Tiger Global stated to the investors in a letter that SoftBank’s stock price had not increased over the past five years even after its holding in Chinese e-commerce giant Alibaba had added more than $90 billion in value.
Tiger manages around $22 billion in assets and deploys capital globally in both public and private markets. The company provides its services to private funds that are pooled investment vehicles.
“We continue to believe the market significantly undervalues our stock and we welcome the support from a sophisticated institutional investor like Tiger Global,” SoftBank stated.
Masayoshi Son’s company had about $123 billion of debt as of end-March and has a debt-to-equity ratio of 3.97, compared with an industry median of 0.10. SoftBank’s shares increased to as high as 9,413 yen and were later trading at 9,376 yen.
On the other hand, the shares of Alibaba, which has a market capitalization of $480 billion, trade at 27 times forward earnings.

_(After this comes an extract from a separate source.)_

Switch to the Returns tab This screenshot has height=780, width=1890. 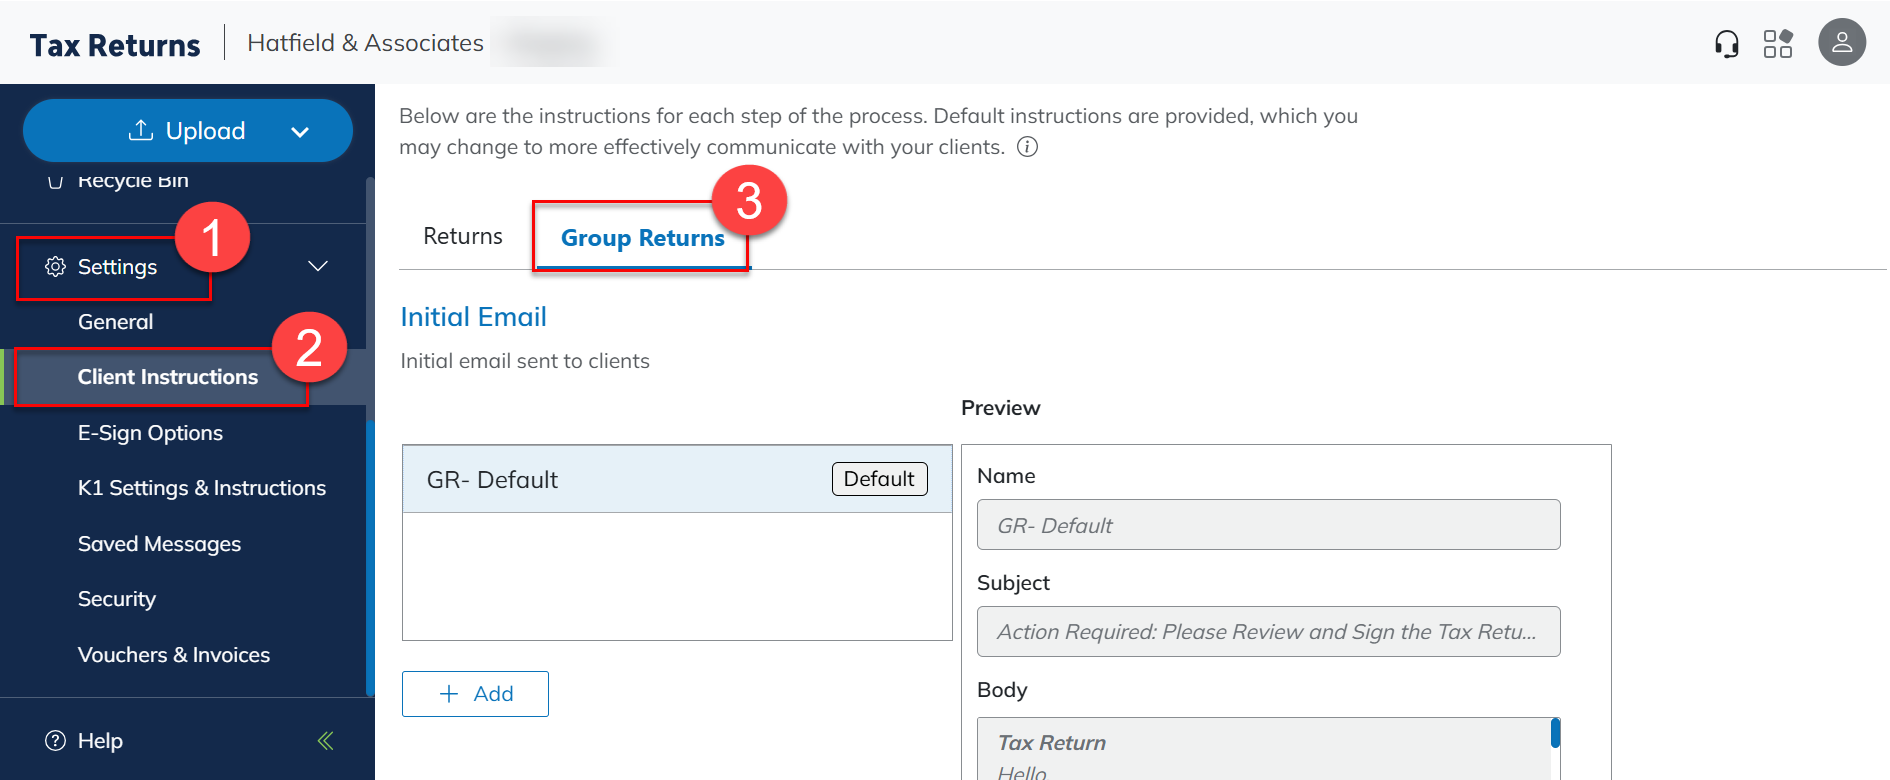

They have highly risen since the Chinese e-commerce giant listed its shares in 2014.
Tiger Global’s SoftBank investment is based on the decision of the Japanese firm’s purchase of U.S. investment group Fortress and also the launch of its near-$100 billion Vision Fund to find and grow considerable technology leaders.
“The combination of a world-class set of assets trading at a record discount to NAV strikes us as an odd anomaly that is unlikely to exist forever,” Tiger Global said in the letter. “The stock is meaningfully undervalued.”
SoftBank and Tiger Global together have a history of investing side by side each other in companies such as Uber, Ola, and Hangzhou Kuaidi Technology. SoftBank had purchased a portion of Tiger’s stake in Indian e-commerce giant Flipkart in the previous year.